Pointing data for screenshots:
___

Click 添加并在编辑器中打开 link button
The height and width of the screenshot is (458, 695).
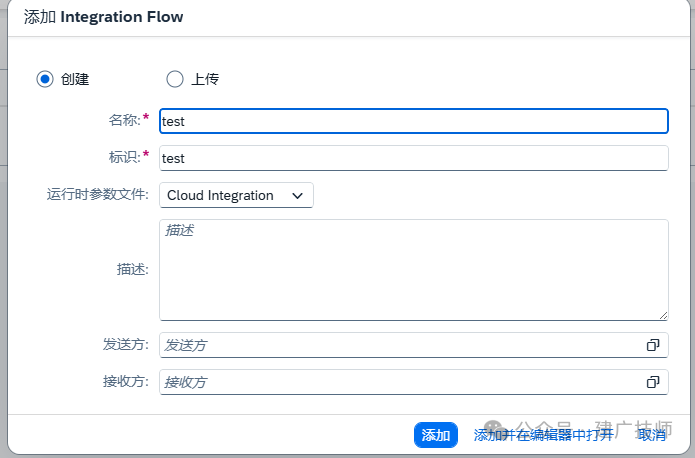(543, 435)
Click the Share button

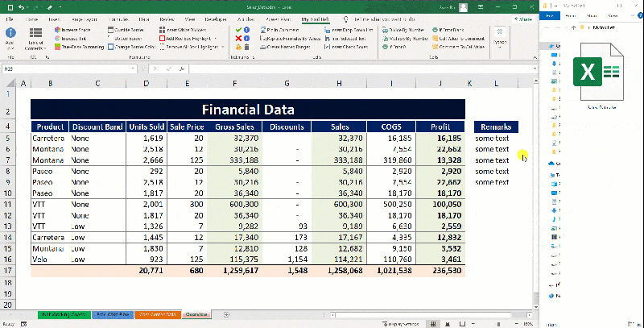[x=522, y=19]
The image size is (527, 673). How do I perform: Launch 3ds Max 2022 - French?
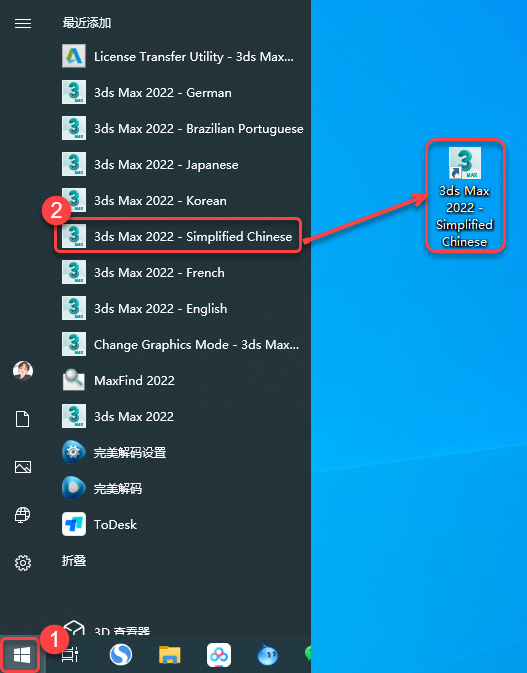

___

◆ Aim ◆
Turn the listing above into a numbered list of its lines. Skip blank lines and leave the pictures out.

◆ Full solution ◆
1. Click 添加并在编辑器中打开 link button
2. The height and width of the screenshot is (458, 695).
3. (543, 435)
4. Click the Share button
5. [x=522, y=19]
6. The image size is (527, 673). How do I perform: Launch 3ds Max 2022 - French?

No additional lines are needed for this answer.